▶ _Aim of the task_: Continue the case study on toll pricing in Google Maps, picking up after its final sentence.

▶ _Source text_:
Giving road trip travelers financial transparency by allowing them to customize routes based on toll pricing and preferences.
Role: Concept, UX & UI design, Prototyping, Visual design


AAA did a study concluding that road trips have gained popularity as many people now value spending money on memories more than material items. 

Over 50% of the United States uses tolls to fund the upkeep of the road system. When driving on unfamiliar routes however, drivers have no way to prepare to pay for tolls, some of which may be cash only.
Google Maps is the most popular navigation app, unparalleled in accuracy and precision. Currently, all navigation apps provide users with the choice of either avoiding all tolls, or allowing all tolls. Beyond this, there’s no customization.

Travelers need toll road customization
for road trip budgeting.


Eliminate surprise and unknown costs to anyone driving on an unfamiliar route.


Allow Google Maps users access to the exact cost of tolls on their particular route before beginning their trip. 

Google Maps will compile known toll information to the driver, so she or he can focus on the trip at hand with less surprises.

Toll transparency on every road trip.
Ever. For everyone.


Be aware of the costs and locations of all tolls on your current route.

Compare and contrast routes based on toll costs.

Avoid unnecessary or expensive routes.

Add your transponder information for accurate toll estimation.

The ability to prepare your toll money in advance.


The current icons for tolls are unclear and don't stand out

By redesigning the toll icon to be yellow with a dollar sign, the user can quickly identify any toll road that exists on their route.


It all started when I got tired of guessing the amount of money I had to bring on roadtrips. I took the #1 navigation app in the App Store and reimagined how Google might implement toll pricing transparency.

Data records:
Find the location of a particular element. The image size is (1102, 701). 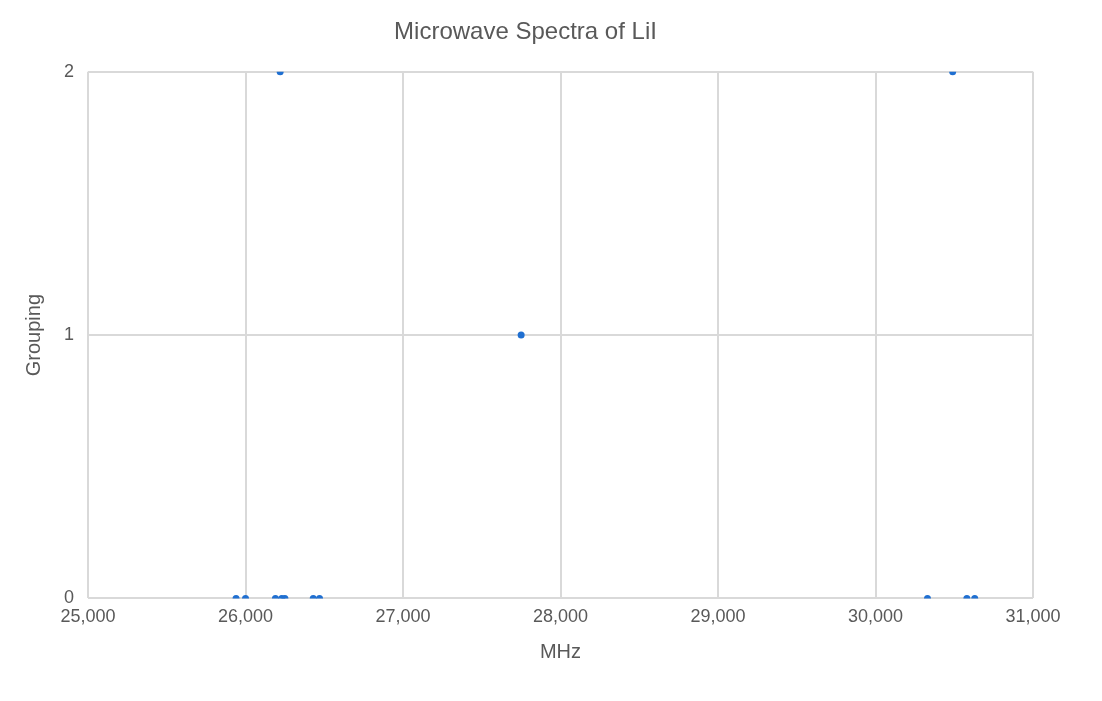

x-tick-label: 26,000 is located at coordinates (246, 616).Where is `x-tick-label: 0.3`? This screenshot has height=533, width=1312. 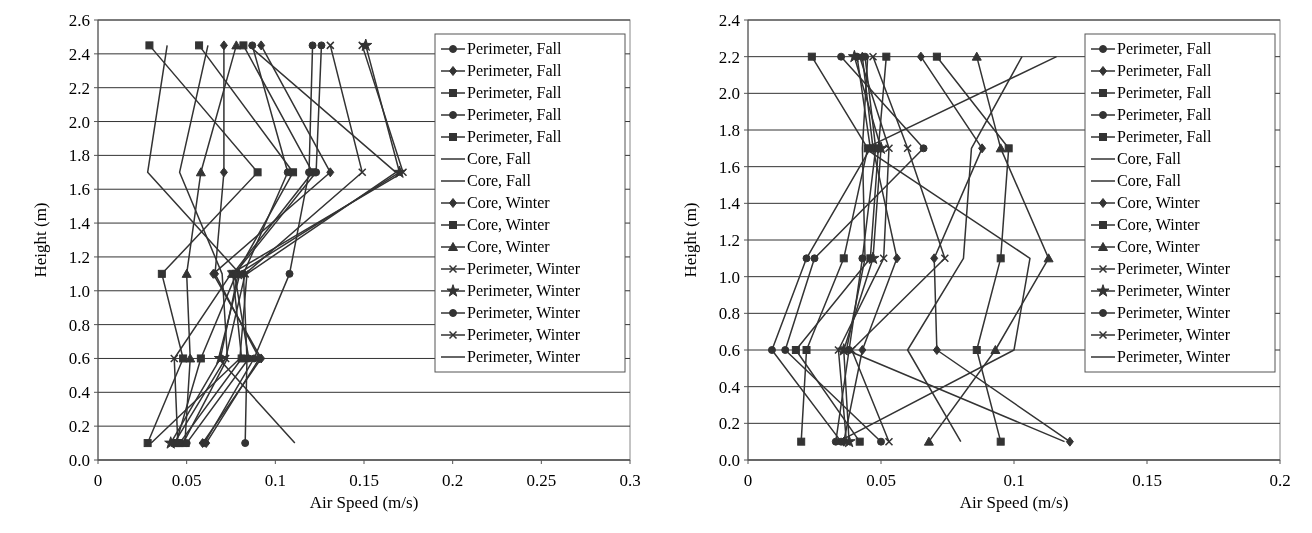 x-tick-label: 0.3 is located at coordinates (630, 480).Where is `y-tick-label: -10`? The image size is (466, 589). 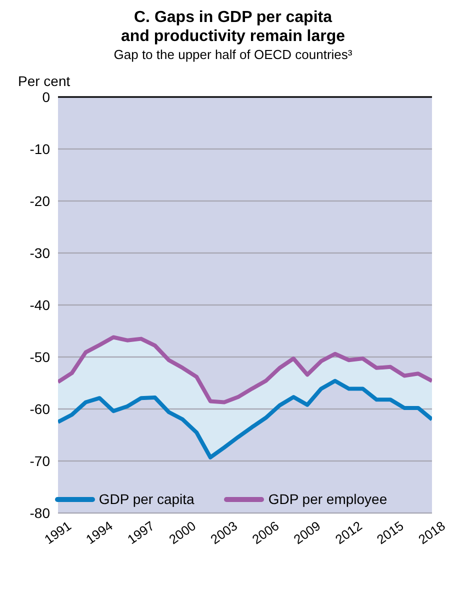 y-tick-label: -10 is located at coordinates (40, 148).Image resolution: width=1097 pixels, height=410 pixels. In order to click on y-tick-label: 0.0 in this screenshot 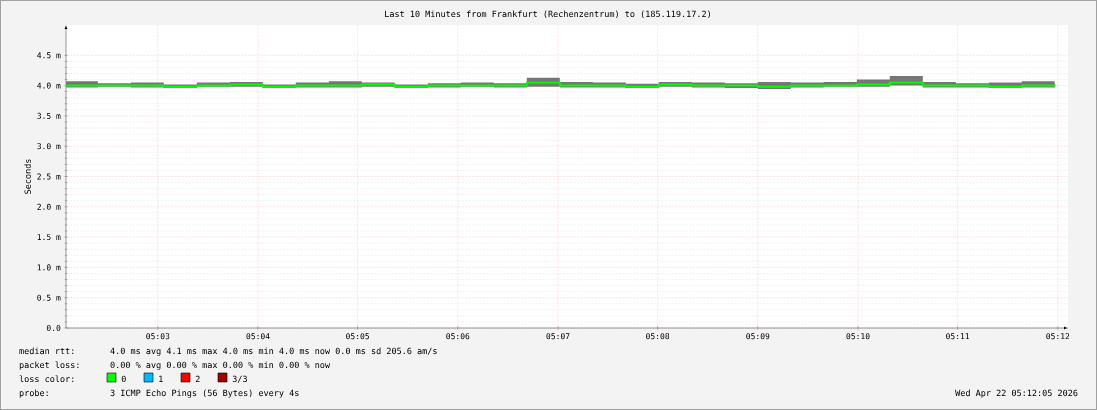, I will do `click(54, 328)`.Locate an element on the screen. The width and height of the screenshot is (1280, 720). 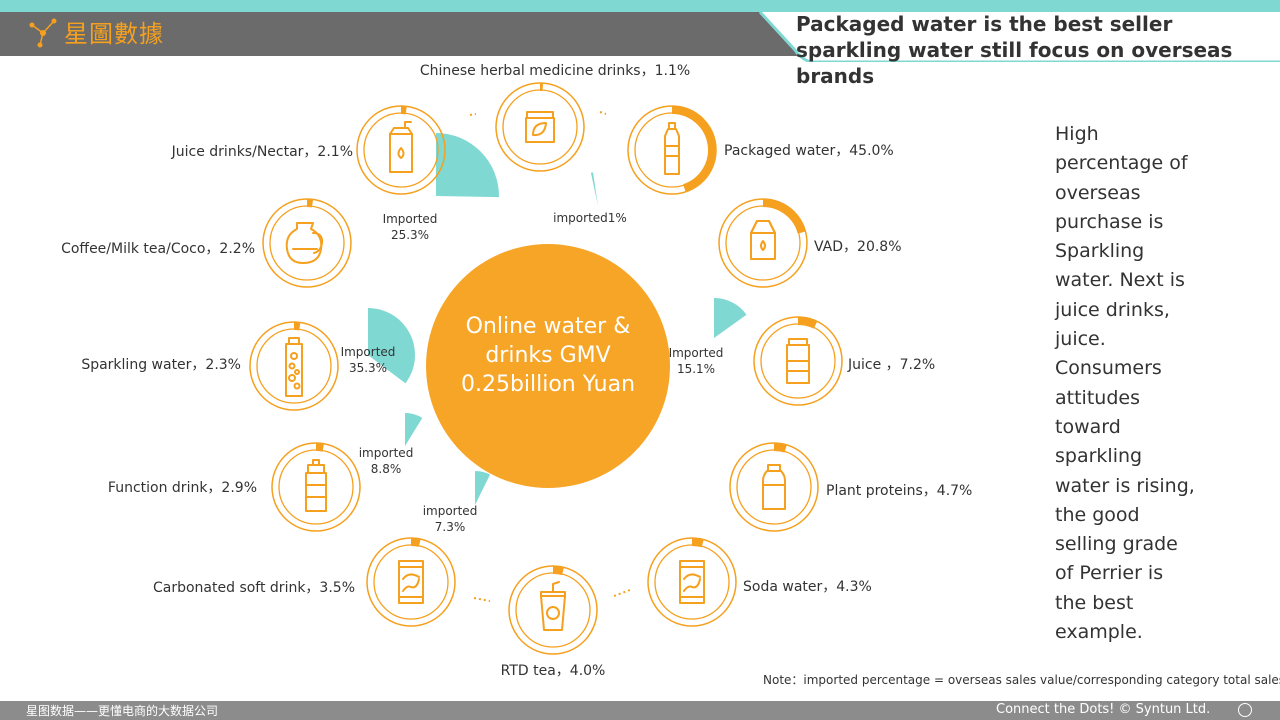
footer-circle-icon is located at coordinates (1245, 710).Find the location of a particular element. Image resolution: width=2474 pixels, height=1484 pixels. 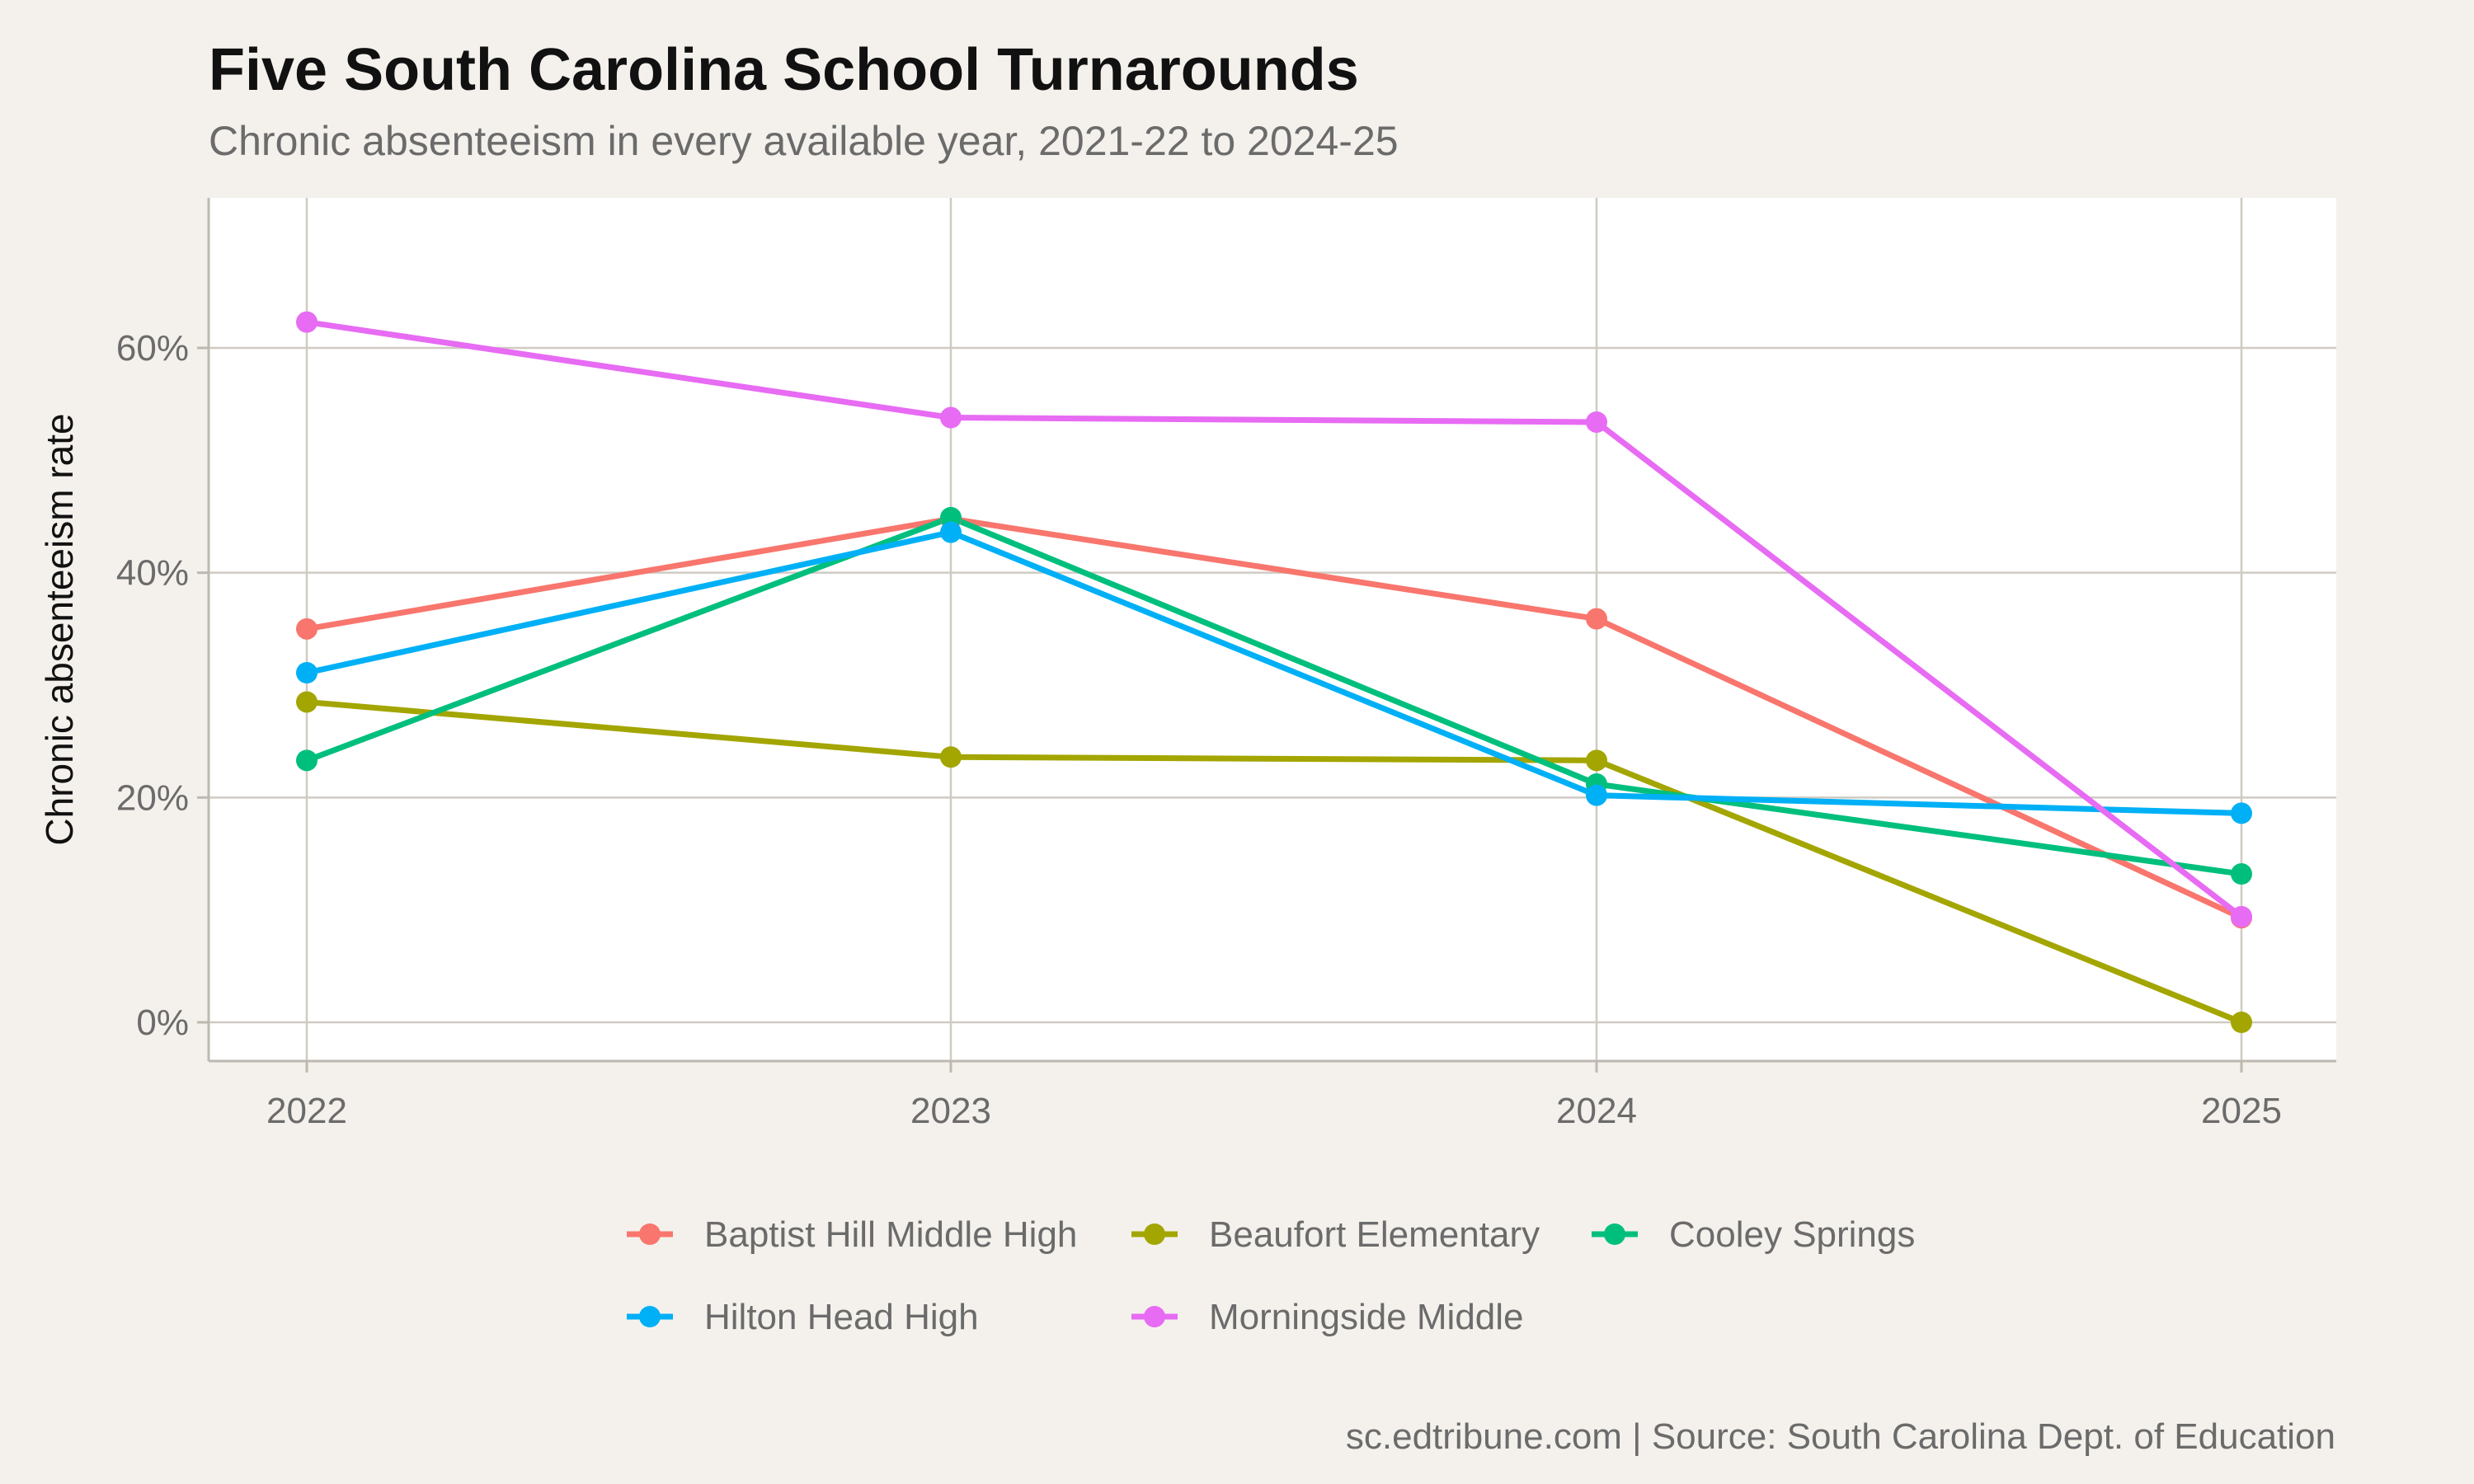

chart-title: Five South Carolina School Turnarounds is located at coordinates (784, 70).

▶ _Exercise output_:
I decided to do some social listening and went on the world’s largest focus group: Reddit. I even opened a post in r/roadtrip to ask what people usually do.

Many suggestions on reddit mentioned they do the following:
  1. Plot route
  2. Identify tolling agency and facility
  3. Go to tolling website to see how much it costs
  4. Check to see if I get discounts with a transponder
  5. Add it all up
  6. Repeat 1x for trip back
Tollsmart app
Toll Calc app

A couple apps were named such as Toll Calc.

Many of these resources either need too much information (i.e. total weight of car) or calculated tolls on a static map.

This meant I would have to switch back and forth between apps to drive and keep informed.


72% of the U.S. implement tolls. There are currently 17 total toll networks with the largest being E-Z Pass. States are increasingly using tolls to fund transportation improvements.

The amount of the toll usually varies by vehicle type, weight, or number of axles, with freight trucks often charged higher rates than cars. 

The most common variable across all 17 toll networks is the number of axles. Most people drive 2-axle cars so that must be chosen as the default.

Lots of options here...


One of the most common feedback I got was to be able to control time and cost.

“What if the user can set a minimum time the toll would save me?” “What if the user can set a maximum amount of money spent on a toll?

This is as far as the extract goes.